El combate a la pobreza tuvo
dos efectos más. Consiguió sacar la riqueza del centro del escenario político,
como había estado hasta la década de los 70.
Aunque hoy parezca increíble para
quienes no vivieron la revolución mundial de 1968, la izquierda creía que
el verdadero problema social era la riqueza, por eso todos los programas de gobierno
iban dirigidos a la reapropiación de los medios de producción y de cambio, como
la reforma agraria, entre muchos otros.
La segunda es que se propuso, y
consiguió, influir en los movimientos antisistémicos de una manera muy sutil, a
través de una política que definieron como fortalecimiento
organizativo (recuerden el Pronasol), se eligieron movimientos de lucha
para convertirlos –con apoyo del Banco Mundial– en organizaciones
burocratizadas que, en adelante, se especializarán en hacer trámites ante agencias
de desarrollo. El banco dejó de gestionar los préstamos y se limitó
a acompañar, capacitar, asesorar y fiscalizar.

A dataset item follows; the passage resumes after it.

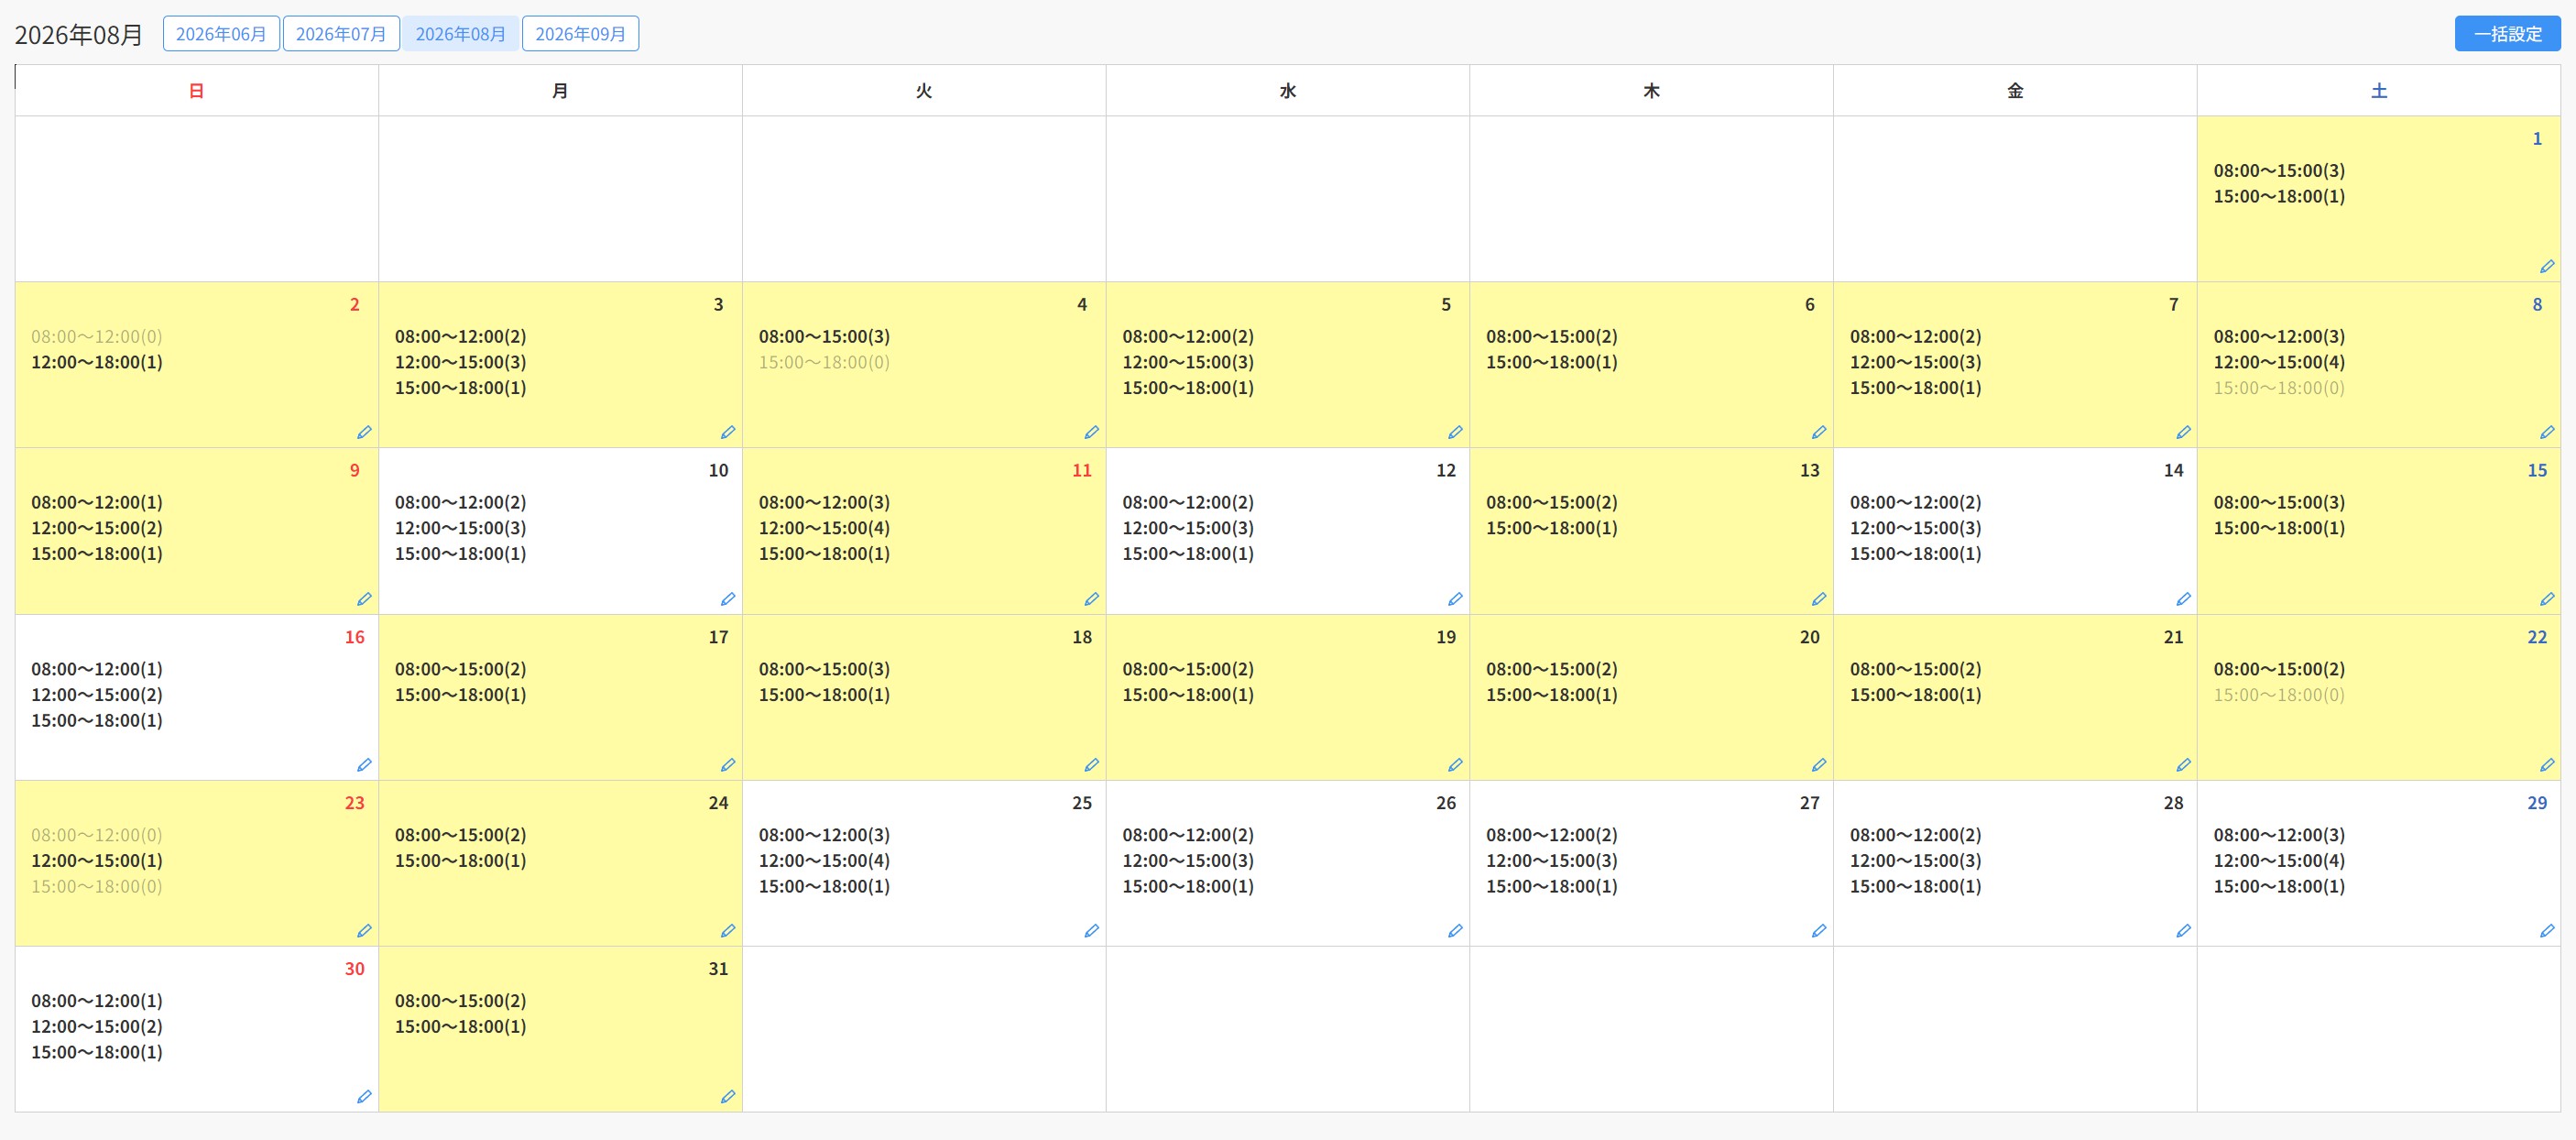2576x1140 pixels.
Task: Switch to the 2026年06月 month tab
Action: (221, 34)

Por todo lo anterior, es importante que
las bases de apoyo del EZLN hayan conseguido derrotar
esta contrainsurgencia social. No es lo habitual. En mi país, Uruguay, el
progresismo consiguió amortiguar el conflicto social con una batería
de políticas sociales que van desde el impulso
a cooperativasdigitadas desde arriba, hasta la creación de organizaciones
sociales que tienen la apariencia de legítimos movimientos. Otros progresismos
fueron más sutiles, clonando movimientos enteros.
El comunicado titulado Y
rompimos el cerco, firmado por el subcomandante Moisés, enseña
tres aspectos de esta derrota de los programas sociales.
El primero es que las bases de apoyo
salieron de sus comunidades a encontrarse con otros abajos, con quienes se
entendieron como sólo se entienden entre sí quienes comparten no sólo el
dolor, también la historia, la indignación, la rabia.
La segunda es el papel destacado que
jugaron los jóvenes y las mujeres en la tarea de romper el cerco. La tercera es
que las mujeres zapatistas no sólo marcaron el norte, sino que estuvieron
también a los lados para que no nos desviemos, y atrás para que no nos
retrasemos.
Fue un encuentro entre abajos, entre
iguales, más allá de las opciones políticas coyunturales de cada quien. Fue un
encuentro de dignidades: la zapatista y la de las comunidades partidistas que
se rebelaron contra el desprecio, el racismo y la voracidad del actual gobierno,
que les entrega limosnas para dividirlas.
Me interesa destacar no sólo el hecho
de que rompieron el cerco, sino sobre todo cómo lo hicieron. Es una lección
política y ética que necesitamos en esta parte del mundo, donde los programas
sociales inspirados en el Banco Mundial y ejecutados por los progresismos, han
destruido la independencia del campo popular y atornillado la dominación, para
beneplácito de las grandes multinacionales.
Poder popular y programas sociales son
dos fuerzas que se repelen. Cuando una triunfa, la otra pierde.